Stored data
---------------

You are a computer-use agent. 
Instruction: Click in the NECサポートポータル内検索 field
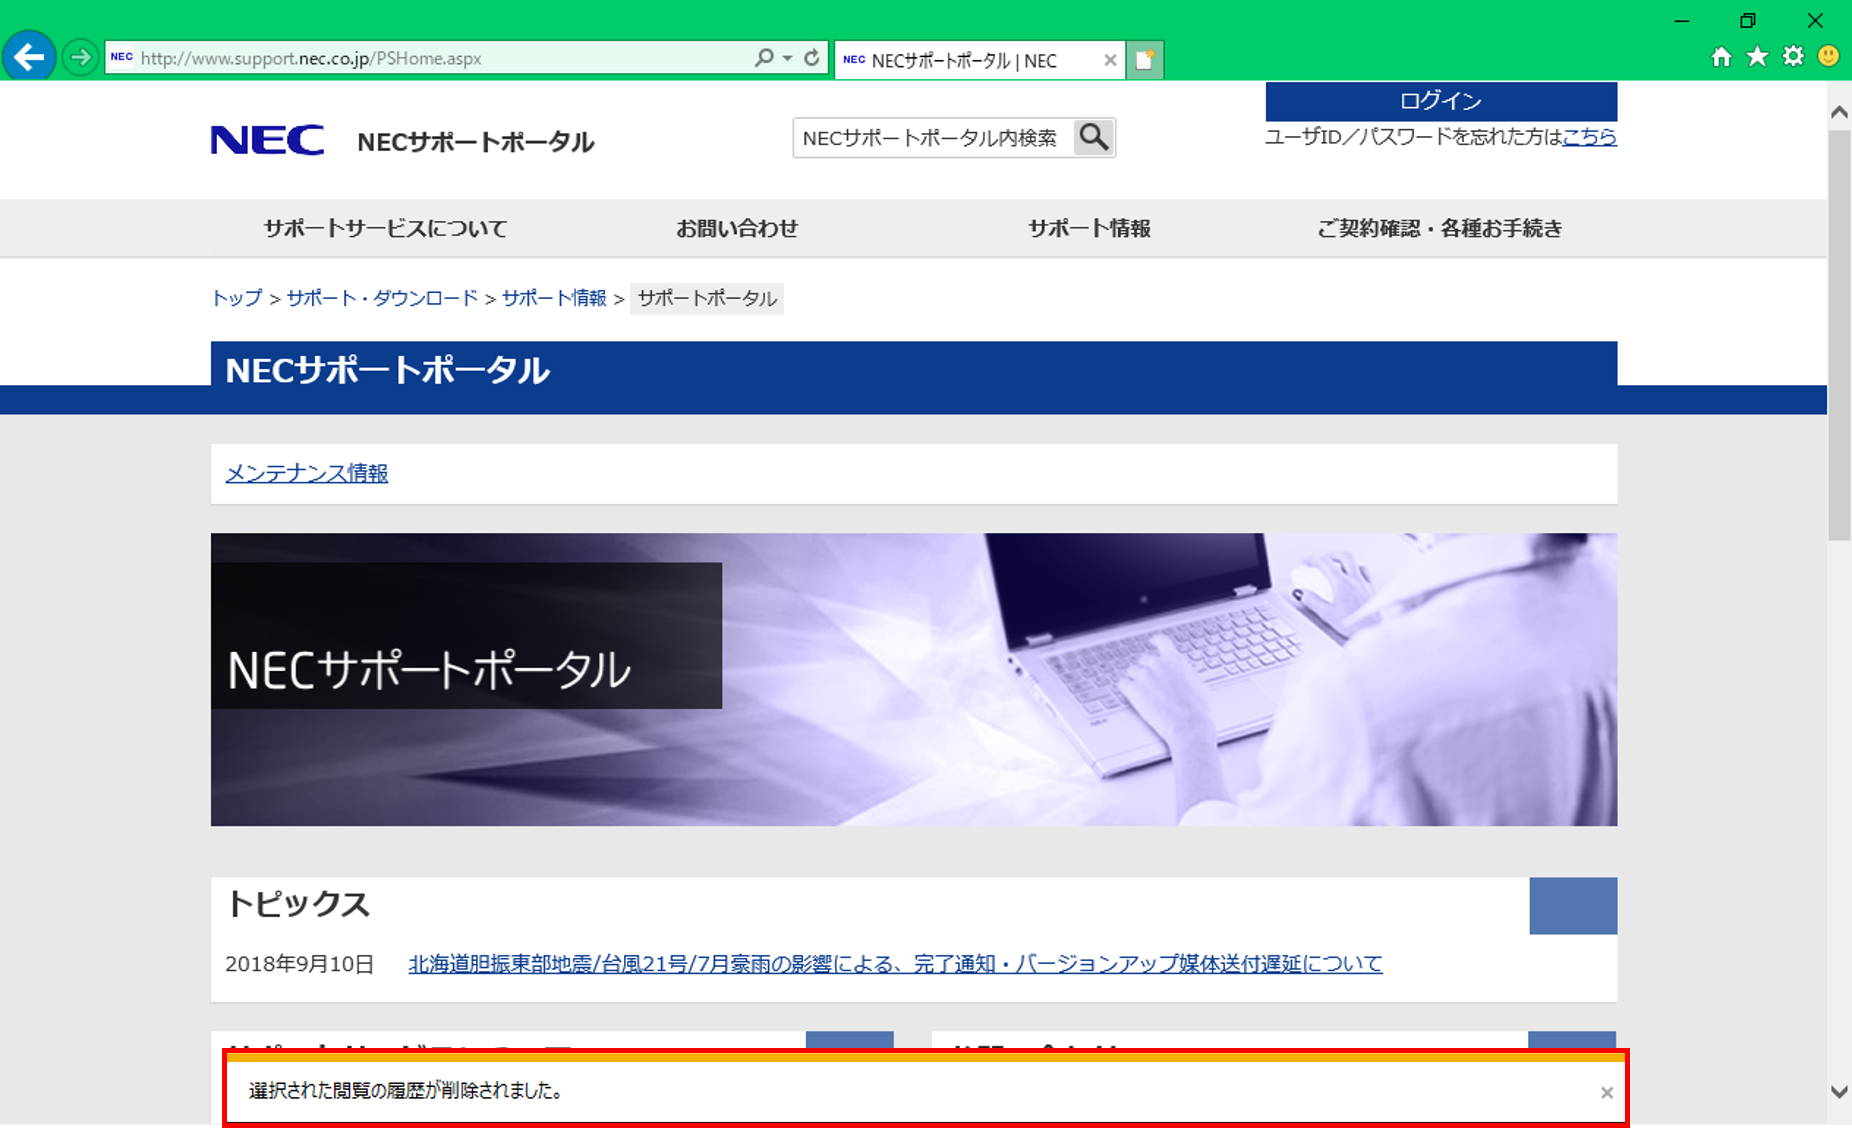tap(930, 138)
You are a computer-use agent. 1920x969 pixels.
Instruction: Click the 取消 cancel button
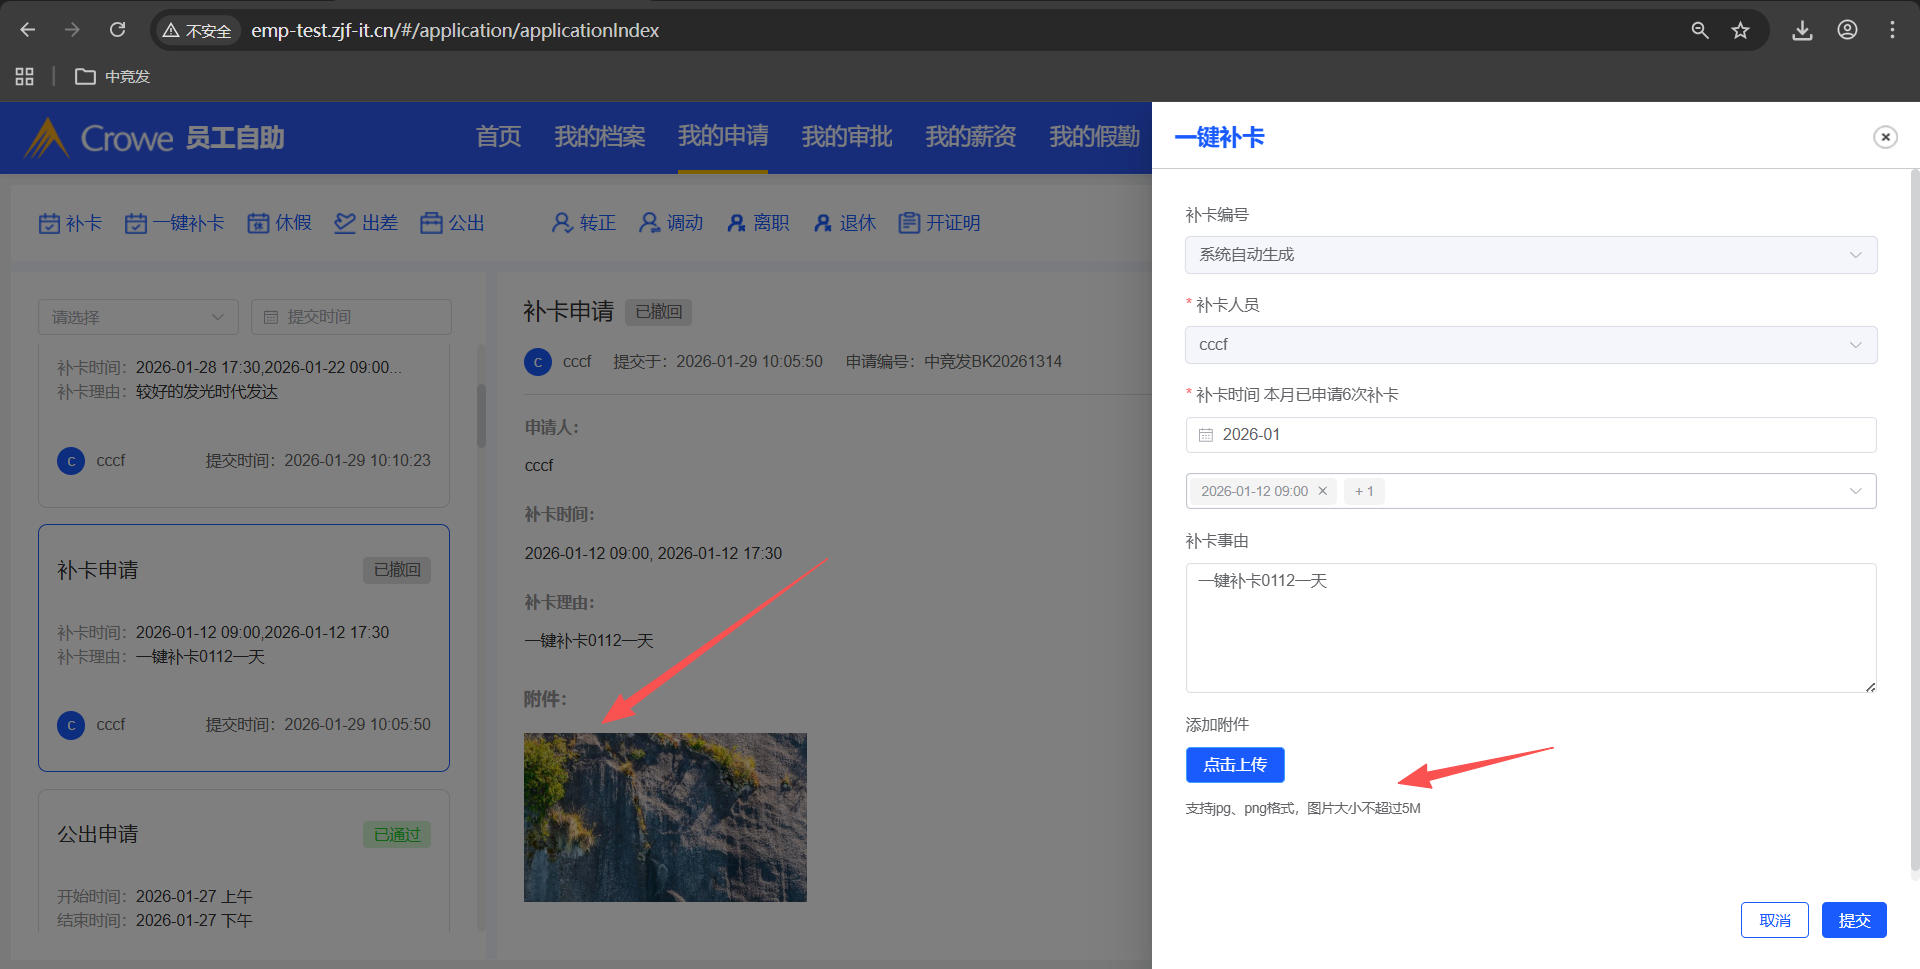(x=1774, y=920)
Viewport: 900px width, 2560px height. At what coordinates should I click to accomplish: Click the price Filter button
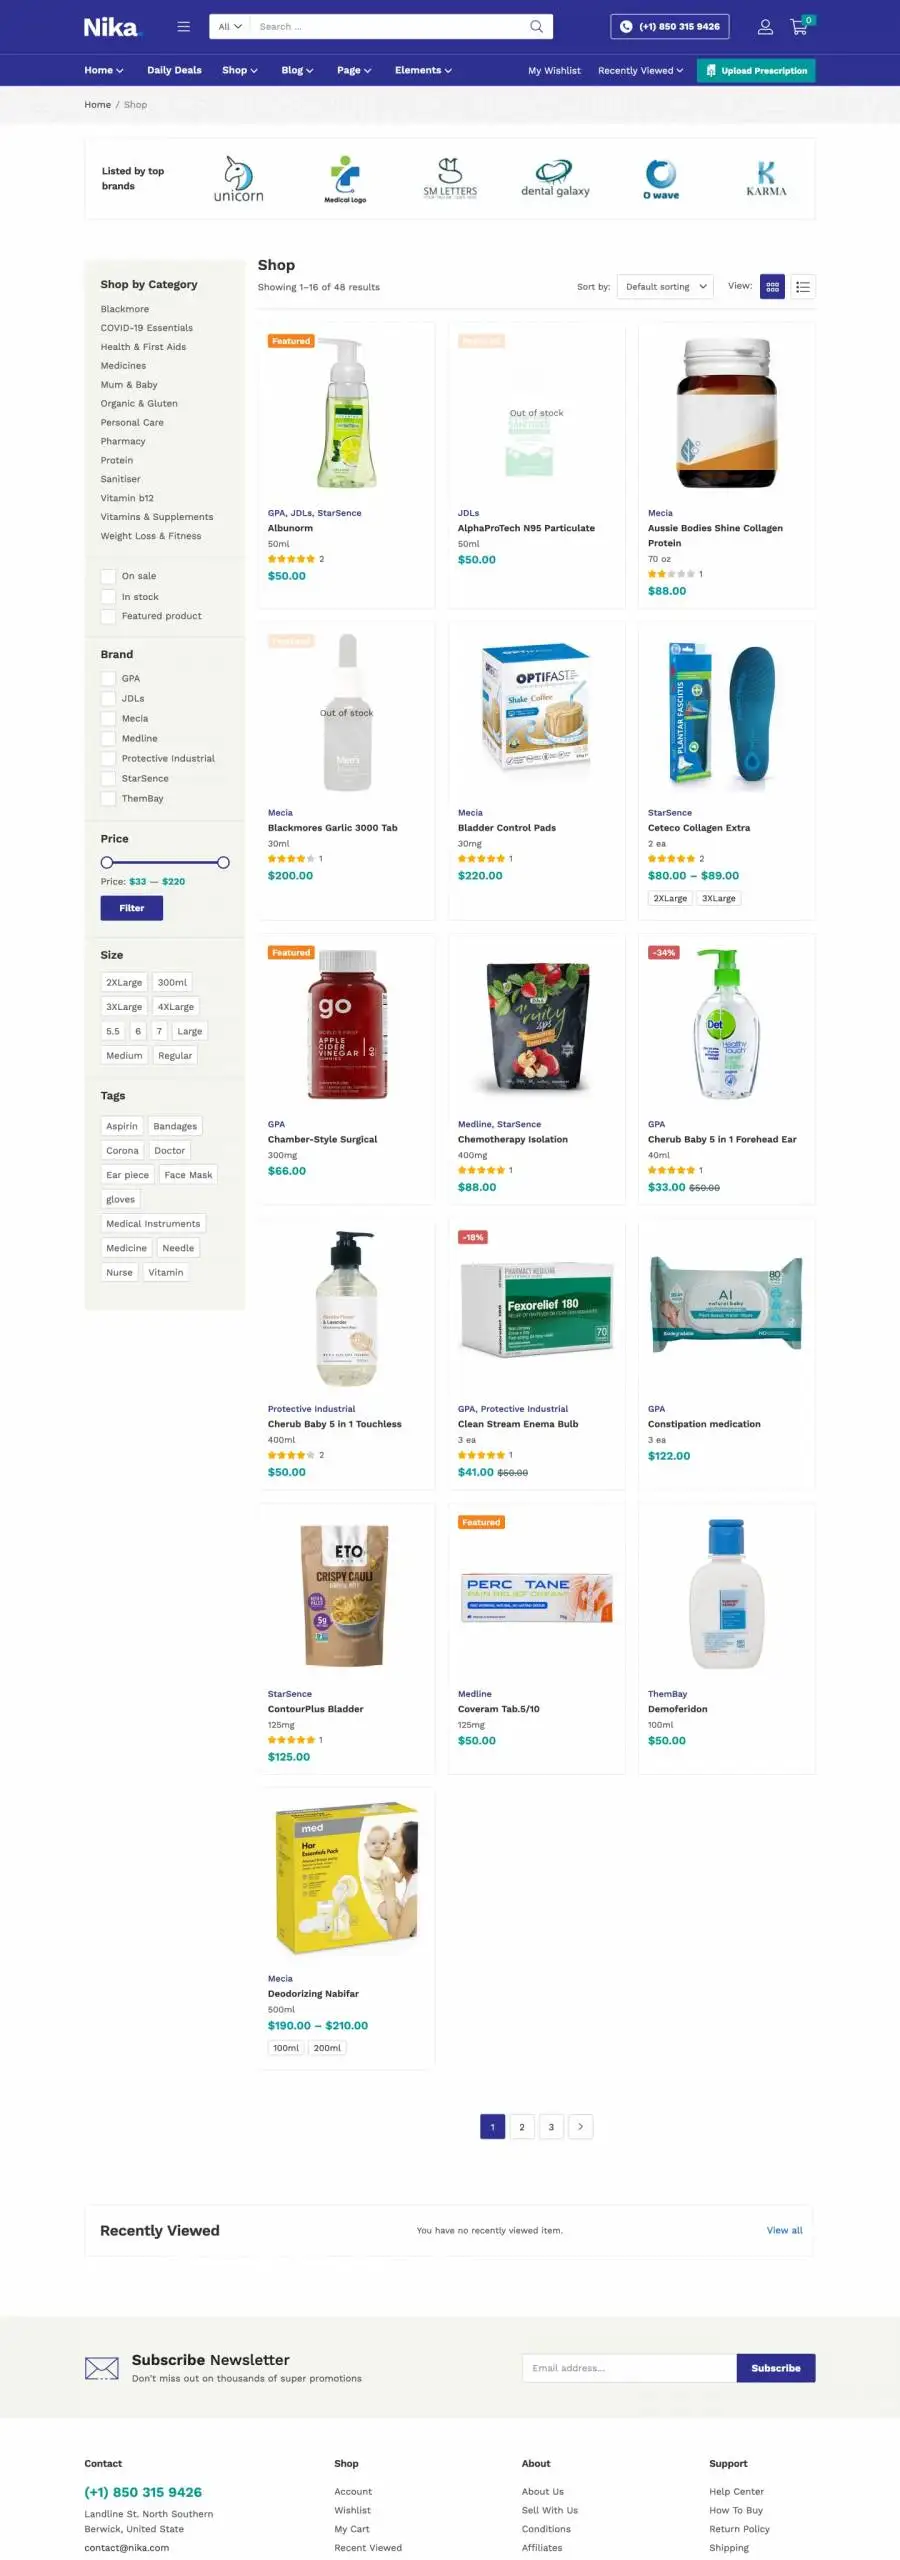click(131, 908)
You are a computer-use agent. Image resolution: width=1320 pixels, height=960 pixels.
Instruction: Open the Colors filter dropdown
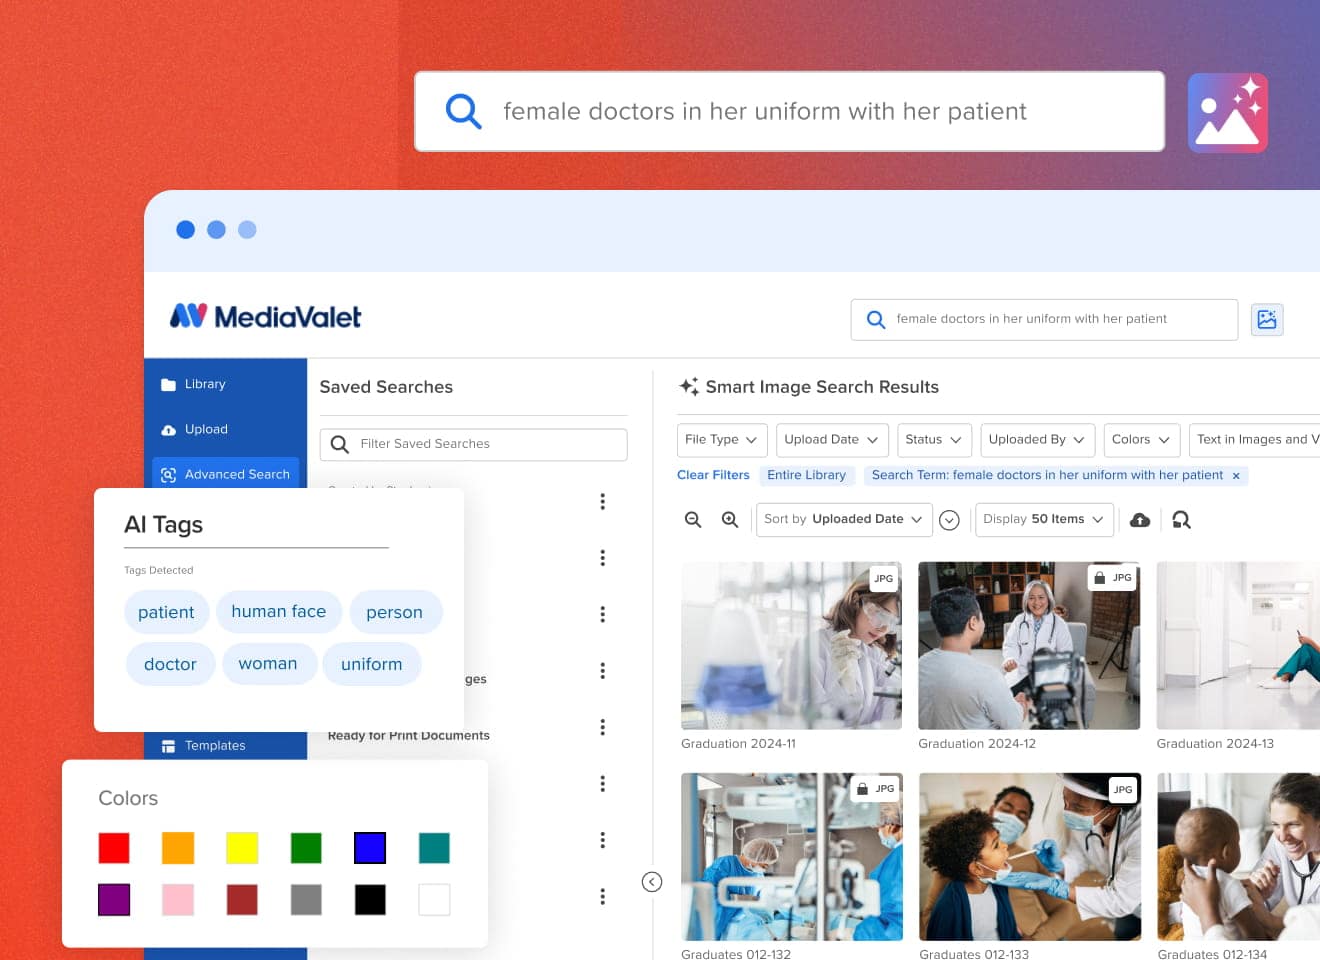pos(1141,439)
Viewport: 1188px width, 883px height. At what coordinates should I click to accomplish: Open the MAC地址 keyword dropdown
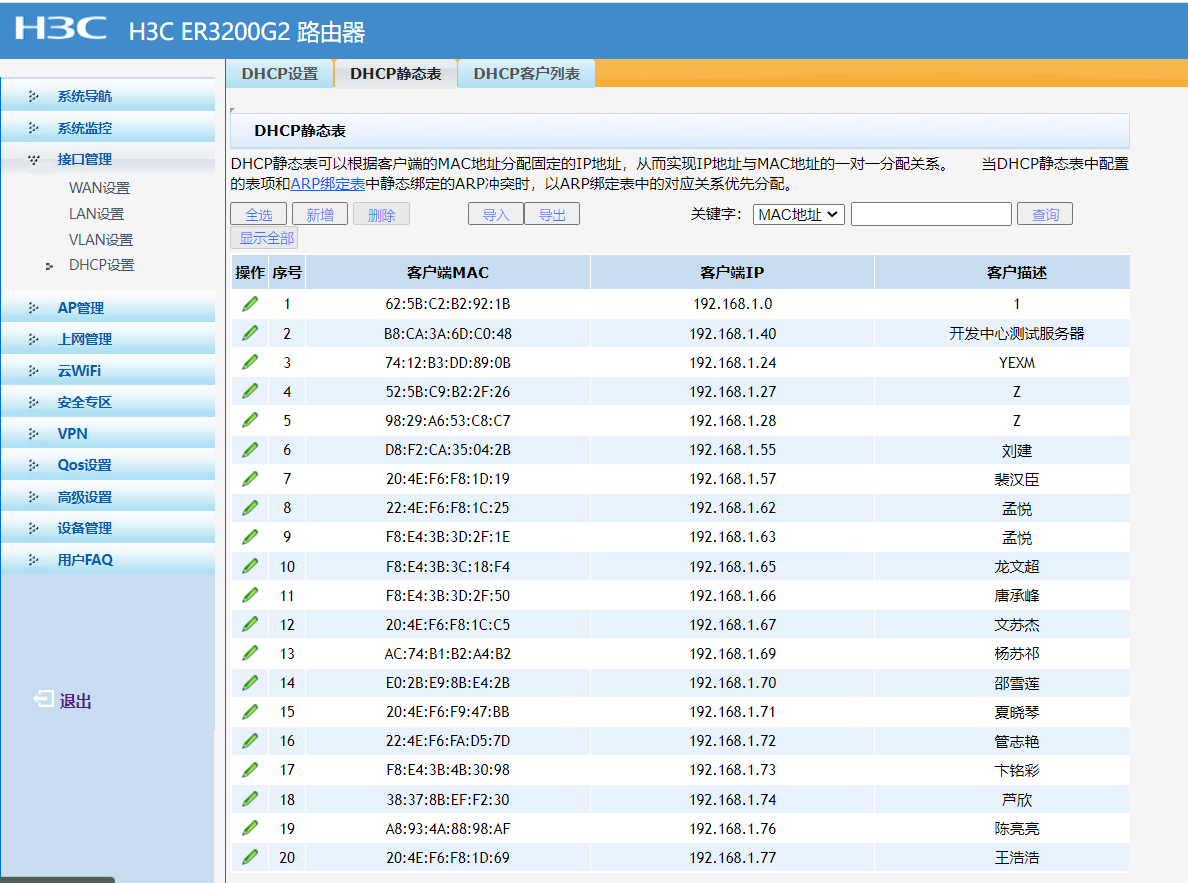[x=798, y=214]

---------------

EXERCISE DESCRIPTION.
Retype, word for word, the lines from the one with "You are a computer-use agent. Image" through the last line of the entries above, and only those lines. Leave pictures out.

RESULT FOR THIS EXERCISE.
You are a computer-use agent. Image resolution: width=1320 pixels, height=960 pixels.
Instruction: Open the Colors filter dropdown
pos(1141,439)
Viewport: 1188px width, 883px height. At what coordinates should I click to accomplish: Open the MAC地址 keyword dropdown
[x=798, y=214]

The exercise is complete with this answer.